▼

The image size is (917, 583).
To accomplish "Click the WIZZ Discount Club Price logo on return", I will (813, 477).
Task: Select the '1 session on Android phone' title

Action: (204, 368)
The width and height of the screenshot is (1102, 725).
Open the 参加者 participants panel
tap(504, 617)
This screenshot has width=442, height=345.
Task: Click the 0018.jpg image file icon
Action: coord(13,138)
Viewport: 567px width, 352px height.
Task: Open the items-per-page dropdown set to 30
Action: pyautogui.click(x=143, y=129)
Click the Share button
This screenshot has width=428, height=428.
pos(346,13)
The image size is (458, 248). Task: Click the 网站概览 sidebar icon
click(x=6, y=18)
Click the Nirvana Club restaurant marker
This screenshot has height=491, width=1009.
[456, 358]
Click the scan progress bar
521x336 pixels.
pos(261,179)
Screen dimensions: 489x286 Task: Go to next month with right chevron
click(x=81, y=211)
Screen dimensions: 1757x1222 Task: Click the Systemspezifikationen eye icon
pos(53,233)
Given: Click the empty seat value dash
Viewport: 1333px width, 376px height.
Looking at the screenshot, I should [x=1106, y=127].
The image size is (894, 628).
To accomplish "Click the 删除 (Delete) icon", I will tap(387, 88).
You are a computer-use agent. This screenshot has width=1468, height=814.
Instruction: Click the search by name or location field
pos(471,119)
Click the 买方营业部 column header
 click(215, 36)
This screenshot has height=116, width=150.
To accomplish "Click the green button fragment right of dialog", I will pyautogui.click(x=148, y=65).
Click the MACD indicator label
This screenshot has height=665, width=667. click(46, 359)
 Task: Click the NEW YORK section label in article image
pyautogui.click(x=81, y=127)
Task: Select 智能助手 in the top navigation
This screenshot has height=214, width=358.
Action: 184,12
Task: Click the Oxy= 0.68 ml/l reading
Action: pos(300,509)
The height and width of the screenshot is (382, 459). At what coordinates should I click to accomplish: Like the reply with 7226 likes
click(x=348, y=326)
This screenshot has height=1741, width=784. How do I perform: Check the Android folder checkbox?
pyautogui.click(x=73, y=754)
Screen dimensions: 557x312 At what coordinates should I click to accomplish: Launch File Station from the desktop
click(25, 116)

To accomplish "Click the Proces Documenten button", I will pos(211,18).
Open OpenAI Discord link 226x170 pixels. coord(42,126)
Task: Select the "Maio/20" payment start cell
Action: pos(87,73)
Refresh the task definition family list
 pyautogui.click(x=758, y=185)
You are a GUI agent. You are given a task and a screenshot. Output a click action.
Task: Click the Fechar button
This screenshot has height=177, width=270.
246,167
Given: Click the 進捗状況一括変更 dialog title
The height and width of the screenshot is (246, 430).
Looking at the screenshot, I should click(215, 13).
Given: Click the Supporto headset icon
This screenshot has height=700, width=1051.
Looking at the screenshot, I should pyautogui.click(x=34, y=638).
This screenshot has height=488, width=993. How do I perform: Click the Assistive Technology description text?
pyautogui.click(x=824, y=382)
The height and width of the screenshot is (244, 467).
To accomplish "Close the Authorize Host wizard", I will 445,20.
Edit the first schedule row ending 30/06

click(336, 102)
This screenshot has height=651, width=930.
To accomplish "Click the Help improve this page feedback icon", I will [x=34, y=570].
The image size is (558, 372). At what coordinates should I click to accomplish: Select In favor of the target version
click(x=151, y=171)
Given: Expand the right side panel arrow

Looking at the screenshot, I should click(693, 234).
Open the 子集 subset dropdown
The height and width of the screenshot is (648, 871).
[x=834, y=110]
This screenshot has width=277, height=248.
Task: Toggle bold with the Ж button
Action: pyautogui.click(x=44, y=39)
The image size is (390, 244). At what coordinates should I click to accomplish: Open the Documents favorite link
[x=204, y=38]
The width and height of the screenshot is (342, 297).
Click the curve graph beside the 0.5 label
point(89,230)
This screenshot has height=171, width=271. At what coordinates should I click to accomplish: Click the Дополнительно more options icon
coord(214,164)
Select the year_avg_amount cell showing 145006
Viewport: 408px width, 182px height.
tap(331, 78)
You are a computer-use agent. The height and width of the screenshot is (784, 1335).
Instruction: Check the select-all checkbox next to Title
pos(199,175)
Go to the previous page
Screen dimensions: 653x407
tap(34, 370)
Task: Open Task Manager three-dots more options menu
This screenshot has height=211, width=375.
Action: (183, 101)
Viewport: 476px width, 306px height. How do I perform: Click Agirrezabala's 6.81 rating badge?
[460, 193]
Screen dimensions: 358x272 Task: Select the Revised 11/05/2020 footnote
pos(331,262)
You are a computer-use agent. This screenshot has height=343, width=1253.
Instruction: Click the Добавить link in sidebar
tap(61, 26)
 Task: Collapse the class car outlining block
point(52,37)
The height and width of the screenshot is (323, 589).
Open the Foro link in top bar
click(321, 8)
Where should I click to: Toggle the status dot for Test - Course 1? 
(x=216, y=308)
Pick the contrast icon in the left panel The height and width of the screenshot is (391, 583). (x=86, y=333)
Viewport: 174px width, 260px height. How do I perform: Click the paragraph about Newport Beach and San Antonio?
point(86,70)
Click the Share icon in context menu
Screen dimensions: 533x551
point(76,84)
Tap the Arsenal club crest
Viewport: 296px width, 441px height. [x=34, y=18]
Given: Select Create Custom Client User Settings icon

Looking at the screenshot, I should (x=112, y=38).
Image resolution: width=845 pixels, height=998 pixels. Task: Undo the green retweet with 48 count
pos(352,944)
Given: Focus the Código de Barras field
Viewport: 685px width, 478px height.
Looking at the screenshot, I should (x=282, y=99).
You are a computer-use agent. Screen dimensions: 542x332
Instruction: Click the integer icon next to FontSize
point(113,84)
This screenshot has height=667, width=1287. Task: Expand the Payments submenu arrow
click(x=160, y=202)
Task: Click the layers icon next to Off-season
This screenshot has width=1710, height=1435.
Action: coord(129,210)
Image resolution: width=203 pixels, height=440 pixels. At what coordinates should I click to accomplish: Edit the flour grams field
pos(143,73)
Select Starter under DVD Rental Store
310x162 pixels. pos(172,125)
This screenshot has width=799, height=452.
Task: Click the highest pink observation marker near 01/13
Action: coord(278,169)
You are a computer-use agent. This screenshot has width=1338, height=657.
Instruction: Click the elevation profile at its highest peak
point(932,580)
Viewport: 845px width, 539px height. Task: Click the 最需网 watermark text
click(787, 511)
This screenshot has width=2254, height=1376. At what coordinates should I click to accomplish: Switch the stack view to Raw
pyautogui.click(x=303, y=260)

▲

[Requirements] Rewrite all the records above, putting "Command" wherever "Instruction" appears and changing nothing else.

[Answer to the exercise]
The image size is (917, 583).
To accomplish "Click the WIZZ Discount Club Price logo on return", I will (813, 477).
Task: Select the '1 session on Android phone' title

Action: (204, 368)
The width and height of the screenshot is (1102, 725).
Open the 参加者 participants panel
tap(504, 617)
This screenshot has width=442, height=345.
Task: Click the 0018.jpg image file icon
Action: coord(13,138)
Viewport: 567px width, 352px height.
Task: Open the items-per-page dropdown set to 30
Action: pyautogui.click(x=143, y=129)
Click the Share button
This screenshot has width=428, height=428.
pos(346,13)
The image size is (458, 248). Task: Click the 网站概览 sidebar icon
click(x=6, y=18)
Click the Nirvana Club restaurant marker
This screenshot has height=491, width=1009.
[456, 358]
Click the scan progress bar
521x336 pixels.
pos(261,179)
Screen dimensions: 489x286 Task: Go to next month with right chevron
click(x=81, y=211)
Screen dimensions: 1757x1222 Task: Click the Systemspezifikationen eye icon
pos(53,233)
Given: Click the empty seat value dash
Viewport: 1333px width, 376px height.
Looking at the screenshot, I should [x=1106, y=127].
The image size is (894, 628).
To accomplish "Click the 删除 (Delete) icon", I will tap(387, 88).
You are a computer-use agent. This screenshot has width=1468, height=814.
Command: Click the search by name or location field
pos(471,119)
Click the 买方营业部 column header
 click(215, 36)
This screenshot has height=116, width=150.
To accomplish "Click the green button fragment right of dialog", I will pyautogui.click(x=148, y=65).
Click the MACD indicator label
This screenshot has height=665, width=667. click(46, 359)
 Task: Click the NEW YORK section label in article image
pyautogui.click(x=81, y=127)
Task: Select 智能助手 in the top navigation
This screenshot has height=214, width=358.
Action: 184,12
Task: Click the Oxy= 0.68 ml/l reading
Action: pos(300,509)
The height and width of the screenshot is (382, 459). At what coordinates should I click to accomplish: Like the reply with 7226 likes
click(x=348, y=326)
This screenshot has height=1741, width=784. How do I perform: Check the Android folder checkbox?
pyautogui.click(x=73, y=754)
Screen dimensions: 557x312 At what coordinates should I click to accomplish: Launch File Station from the desktop
click(25, 116)

To accomplish "Click the Proces Documenten button", I will pos(211,18).
Open OpenAI Discord link 226x170 pixels. coord(42,126)
Task: Select the "Maio/20" payment start cell
Action: pos(87,73)
Refresh the task definition family list
 pyautogui.click(x=758, y=185)
You are a GUI agent. You are given a task and a screenshot. Output a click action.
Task: Click the Fechar button
This screenshot has height=177, width=270.
246,167
Given: Click the 進捗状況一括変更 dialog title
The height and width of the screenshot is (246, 430).
Looking at the screenshot, I should click(215, 13).
Given: Click the Supporto headset icon
This screenshot has height=700, width=1051.
Looking at the screenshot, I should pyautogui.click(x=34, y=638).
This screenshot has height=488, width=993. How do I perform: Click the Assistive Technology description text?
pyautogui.click(x=824, y=382)
The height and width of the screenshot is (244, 467).
To accomplish "Close the Authorize Host wizard", I will 445,20.
Edit the first schedule row ending 30/06

click(336, 102)
This screenshot has height=651, width=930.
To accomplish "Click the Help improve this page feedback icon", I will [x=34, y=570].
The image size is (558, 372). At what coordinates should I click to accomplish: Select In favor of the target version
click(x=151, y=171)
Given: Expand the right side panel arrow

Looking at the screenshot, I should click(693, 234).
Open the 子集 subset dropdown
The height and width of the screenshot is (648, 871).
[x=834, y=110]
This screenshot has width=277, height=248.
Task: Toggle bold with the Ж button
Action: pyautogui.click(x=44, y=39)
The image size is (390, 244). At what coordinates should I click to accomplish: Open the Documents favorite link
[x=204, y=38]
The width and height of the screenshot is (342, 297).
Click the curve graph beside the 0.5 label
point(89,230)
This screenshot has height=171, width=271. At what coordinates should I click to accomplish: Click the Дополнительно more options icon
coord(214,164)
Select the year_avg_amount cell showing 145006
Viewport: 408px width, 182px height.
tap(331, 78)
You are a computer-use agent. The height and width of the screenshot is (784, 1335).
Command: Check the select-all checkbox next to Title
pos(199,175)
Go to the previous page
Screen dimensions: 653x407
tap(34, 370)
Task: Open Task Manager three-dots more options menu
This screenshot has height=211, width=375.
Action: (183, 101)
Viewport: 476px width, 306px height. How do I perform: Click Agirrezabala's 6.81 rating badge?
[460, 193]
Screen dimensions: 358x272 Task: Select the Revised 11/05/2020 footnote
pos(331,262)
You are a computer-use agent. This screenshot has height=343, width=1253.
Command: Click the Добавить link in sidebar
tap(61, 26)
 Task: Collapse the class car outlining block
point(52,37)
The height and width of the screenshot is (323, 589).
Open the Foro link in top bar
click(321, 8)
Where should I click to: Toggle the status dot for Test - Course 1? 
(x=216, y=308)
Pick the contrast icon in the left panel The height and width of the screenshot is (391, 583). (x=86, y=333)
Viewport: 174px width, 260px height. How do I perform: Click the paragraph about Newport Beach and San Antonio?
point(86,70)
Click the Share icon in context menu
Screen dimensions: 533x551
point(76,84)
Tap the Arsenal club crest
Viewport: 296px width, 441px height. [x=34, y=18]
Given: Select Create Custom Client User Settings icon

Looking at the screenshot, I should (x=112, y=38).
Image resolution: width=845 pixels, height=998 pixels. Task: Undo the green retweet with 48 count
pos(352,944)
Given: Focus the Código de Barras field
Viewport: 685px width, 478px height.
Looking at the screenshot, I should (x=282, y=99).
You are a computer-use agent. Screen dimensions: 542x332
Command: Click the integer icon next to FontSize
point(113,84)
This screenshot has height=667, width=1287. Task: Expand the Payments submenu arrow
click(x=160, y=202)
Task: Click the layers icon next to Off-season
This screenshot has width=1710, height=1435.
Action: coord(129,210)
Image resolution: width=203 pixels, height=440 pixels. At what coordinates should I click to accomplish: Edit the flour grams field
pos(143,73)
Select Starter under DVD Rental Store
310x162 pixels. pos(172,125)
This screenshot has width=799, height=452.
Task: Click the highest pink observation marker near 01/13
Action: coord(278,169)
You are a computer-use agent. This screenshot has width=1338, height=657.
Command: Click the elevation profile at its highest peak
point(932,580)
Viewport: 845px width, 539px height. Task: Click the 最需网 watermark text
click(787, 511)
This screenshot has width=2254, height=1376. At what coordinates should I click to accomplish: Switch the stack view to Raw
pyautogui.click(x=303, y=260)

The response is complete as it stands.